[Start of section]
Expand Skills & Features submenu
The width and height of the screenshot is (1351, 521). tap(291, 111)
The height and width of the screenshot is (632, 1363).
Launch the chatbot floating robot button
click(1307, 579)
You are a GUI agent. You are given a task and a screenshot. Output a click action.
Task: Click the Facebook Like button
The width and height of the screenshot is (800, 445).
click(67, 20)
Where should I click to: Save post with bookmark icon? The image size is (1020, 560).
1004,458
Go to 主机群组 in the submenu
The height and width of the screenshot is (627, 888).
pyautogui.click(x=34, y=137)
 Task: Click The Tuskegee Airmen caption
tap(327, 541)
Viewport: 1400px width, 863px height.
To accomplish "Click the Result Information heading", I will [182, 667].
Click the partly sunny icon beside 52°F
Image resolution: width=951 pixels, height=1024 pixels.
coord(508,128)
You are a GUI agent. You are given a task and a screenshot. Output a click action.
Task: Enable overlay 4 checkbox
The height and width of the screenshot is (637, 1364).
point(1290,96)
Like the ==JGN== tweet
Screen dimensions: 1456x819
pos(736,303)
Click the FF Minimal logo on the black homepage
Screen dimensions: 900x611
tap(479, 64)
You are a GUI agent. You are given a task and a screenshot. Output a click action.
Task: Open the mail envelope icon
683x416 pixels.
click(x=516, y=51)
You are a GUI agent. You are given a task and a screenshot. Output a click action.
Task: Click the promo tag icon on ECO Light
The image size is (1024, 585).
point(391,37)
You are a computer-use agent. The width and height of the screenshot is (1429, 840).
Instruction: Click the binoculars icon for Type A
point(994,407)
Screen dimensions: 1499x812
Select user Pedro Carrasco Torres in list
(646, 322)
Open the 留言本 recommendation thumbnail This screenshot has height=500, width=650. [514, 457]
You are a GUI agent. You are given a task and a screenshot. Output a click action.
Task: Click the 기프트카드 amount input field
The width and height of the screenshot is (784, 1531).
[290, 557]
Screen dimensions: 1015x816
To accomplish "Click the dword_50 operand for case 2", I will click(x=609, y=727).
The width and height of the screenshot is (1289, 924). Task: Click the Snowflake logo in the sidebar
[End of section]
**Problem statement:** From the listing above, reproduce all the lines exactly.

**Answer box:**
Expand Skills & Features submenu
The width and height of the screenshot is (1351, 521). tap(291, 111)
The height and width of the screenshot is (632, 1363).
Launch the chatbot floating robot button
click(1307, 579)
You are a GUI agent. You are given a task and a screenshot. Output a click action.
Task: Click the Facebook Like button
The width and height of the screenshot is (800, 445).
click(67, 20)
Where should I click to: Save post with bookmark icon? The image size is (1020, 560).
1004,458
Go to 主机群组 in the submenu
The height and width of the screenshot is (627, 888).
pyautogui.click(x=34, y=137)
 Task: Click The Tuskegee Airmen caption
tap(327, 541)
Viewport: 1400px width, 863px height.
To accomplish "Click the Result Information heading", I will [182, 667].
Click the partly sunny icon beside 52°F
Image resolution: width=951 pixels, height=1024 pixels.
coord(508,128)
You are a GUI agent. You are given a task and a screenshot. Output a click action.
Task: Enable overlay 4 checkbox
The height and width of the screenshot is (637, 1364).
point(1290,96)
Like the ==JGN== tweet
Screen dimensions: 1456x819
pos(736,303)
Click the FF Minimal logo on the black homepage
Screen dimensions: 900x611
tap(479, 64)
You are a GUI agent. You are given a task and a screenshot. Output a click action.
Task: Open the mail envelope icon
683x416 pixels.
click(x=516, y=51)
You are a GUI agent. You are given a task and a screenshot. Output a click action.
Task: Click the promo tag icon on ECO Light
The image size is (1024, 585).
point(391,37)
You are a computer-use agent. The width and height of the screenshot is (1429, 840).
Instruction: Click the binoculars icon for Type A
point(994,407)
Screen dimensions: 1499x812
Select user Pedro Carrasco Torres in list
(646, 322)
Open the 留言本 recommendation thumbnail This screenshot has height=500, width=650. [514, 457]
You are a GUI agent. You are given a task and a screenshot. Output a click action.
Task: Click the 기프트카드 amount input field
The width and height of the screenshot is (784, 1531).
[290, 557]
Screen dimensions: 1015x816
To accomplish "Click the dword_50 operand for case 2", I will click(x=609, y=727).
The width and height of the screenshot is (1289, 924). Task: Click the Snowflake logo in the sidebar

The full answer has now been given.